Task objective
Reproduce the first line of the material below and each line after it, exactly, through the line containing "The height and width of the screenshot is (589, 938).", and give nothing more.
________________
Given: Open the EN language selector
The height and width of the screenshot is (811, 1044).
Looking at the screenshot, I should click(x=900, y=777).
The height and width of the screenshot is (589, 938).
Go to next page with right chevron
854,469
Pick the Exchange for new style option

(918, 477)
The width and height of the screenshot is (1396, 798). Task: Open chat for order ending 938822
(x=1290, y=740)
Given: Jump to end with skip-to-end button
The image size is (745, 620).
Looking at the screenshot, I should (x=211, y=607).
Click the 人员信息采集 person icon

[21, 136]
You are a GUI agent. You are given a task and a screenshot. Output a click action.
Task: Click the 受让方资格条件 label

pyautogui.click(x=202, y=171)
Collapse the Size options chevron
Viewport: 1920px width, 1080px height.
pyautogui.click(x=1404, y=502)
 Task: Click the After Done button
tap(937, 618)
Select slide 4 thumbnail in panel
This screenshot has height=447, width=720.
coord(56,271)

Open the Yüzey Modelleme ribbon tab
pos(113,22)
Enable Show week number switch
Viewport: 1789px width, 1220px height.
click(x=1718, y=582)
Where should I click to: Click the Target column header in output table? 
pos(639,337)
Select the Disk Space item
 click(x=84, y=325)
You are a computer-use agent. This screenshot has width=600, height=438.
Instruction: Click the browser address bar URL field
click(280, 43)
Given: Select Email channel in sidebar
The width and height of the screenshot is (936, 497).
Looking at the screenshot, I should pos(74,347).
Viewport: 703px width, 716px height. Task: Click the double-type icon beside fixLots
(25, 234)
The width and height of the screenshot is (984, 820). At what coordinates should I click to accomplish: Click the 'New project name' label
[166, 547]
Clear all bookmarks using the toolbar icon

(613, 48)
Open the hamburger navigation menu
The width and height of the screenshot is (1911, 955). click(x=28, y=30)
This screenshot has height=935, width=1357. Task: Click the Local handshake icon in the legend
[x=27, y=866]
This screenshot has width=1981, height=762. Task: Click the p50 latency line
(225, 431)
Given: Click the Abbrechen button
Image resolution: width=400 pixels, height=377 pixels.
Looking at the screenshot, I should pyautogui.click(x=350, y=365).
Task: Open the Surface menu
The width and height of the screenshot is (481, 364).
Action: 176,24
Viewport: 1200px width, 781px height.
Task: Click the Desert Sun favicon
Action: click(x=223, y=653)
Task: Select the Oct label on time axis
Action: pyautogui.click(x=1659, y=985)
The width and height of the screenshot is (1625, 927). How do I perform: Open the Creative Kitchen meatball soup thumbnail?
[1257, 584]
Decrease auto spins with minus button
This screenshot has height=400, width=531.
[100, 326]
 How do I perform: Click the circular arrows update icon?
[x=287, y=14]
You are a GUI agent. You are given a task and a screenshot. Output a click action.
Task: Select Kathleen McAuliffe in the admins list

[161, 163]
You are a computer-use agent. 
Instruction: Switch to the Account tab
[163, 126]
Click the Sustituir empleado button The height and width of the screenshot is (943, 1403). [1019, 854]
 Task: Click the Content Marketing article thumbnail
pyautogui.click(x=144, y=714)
________________
Response for this exercise
Given: Open the EN language selector
The height and width of the screenshot is (811, 1044).
Looking at the screenshot, I should click(x=900, y=777).
The height and width of the screenshot is (589, 938).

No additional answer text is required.